Selasa, 29 September 2020

APA PERBEDAAN PERBUATAN MELAWAN HUKUM DENGAN WANPRESTASI DALAM HUKUM PERDATA?

Oleh Miftakhul Huda*

Memahami perbedaan Perbuatan Melawan Hukum (PMH) atau
Onrechtmatige Daad dengan Wanprestasi dalam hukum perdata harus dipahami terlebih dahulu pengertian keduanya.

Istilah PMH pengertiannya tidak dapat dilepaskan dari ketentuan Pasal 1365 KUH Perdata (Pasal 1401 BW Belanda) yang menyatakan: “Tiap perbuatan yang melanggar hukum dan membawa kerugian kepada orang lain, mewajibkan orang yang menimbulkan kerugian itu karena kesalahannya untuk menggantikan kerugian tersebut”.

Semula pasal ini dimaknai secara sempit sebagai perbuatan yang melanggar suatu peraturan hukum (onrechtmatige). Atau lebih tegasnya hanya meliputi perbuatan yang melanggar peraturan yang tertulis (onwetmatige daad).
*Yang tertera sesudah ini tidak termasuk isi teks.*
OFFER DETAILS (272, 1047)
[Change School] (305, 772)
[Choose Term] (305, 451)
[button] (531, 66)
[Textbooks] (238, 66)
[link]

Namun sejak tahun 1919, di Belanda dalam Putusan Hoge Raad tanggal 31 Januari 1919  (Kasus Lindenbaum versus Cohen), istilah PMH diartikan secara luas, sehingga meliputi perbuatan yang bertentangan dengan kesusilaan (goede zeden) atau dengan suatu keputusan dalam masyarakat perihal memperhatikan kepentingan orang lain (indruist tegen de zorgvuldigheid, welke in het maatschappelijk verkeer betaamt ten aanzien van anders person of goed).

Perkembangan ini juga terjadi di Indonesia. Bahkan, dalam hukum adat yang sebagian besar tidak tertulis, hakim tidak terlalu terpaku dengan hukum tertulis. Dalam perkembangan praktik yurisprudensi MA RI menunjukkan penerapan yang sama hingga kini. 

Namun, penerapan perluasan terhadap pelanggaran norma-norma kesusilaan dan kepatutan ini tetap harus digunakan secara hati-hati karena hakim sudah membentuk hukum. Hukum tidak tertulis yang diberlakukan dalam praktik harus benar-benar sebagai hukum yang hidup dan tumbuh dalam pergaulan masyarakat dan bukan sema-mata karena didasari kepentingan pribadi, tekanan, atau pengetahuan terbatas dari hakim mengenai "hukum yang hidup" tersebut. 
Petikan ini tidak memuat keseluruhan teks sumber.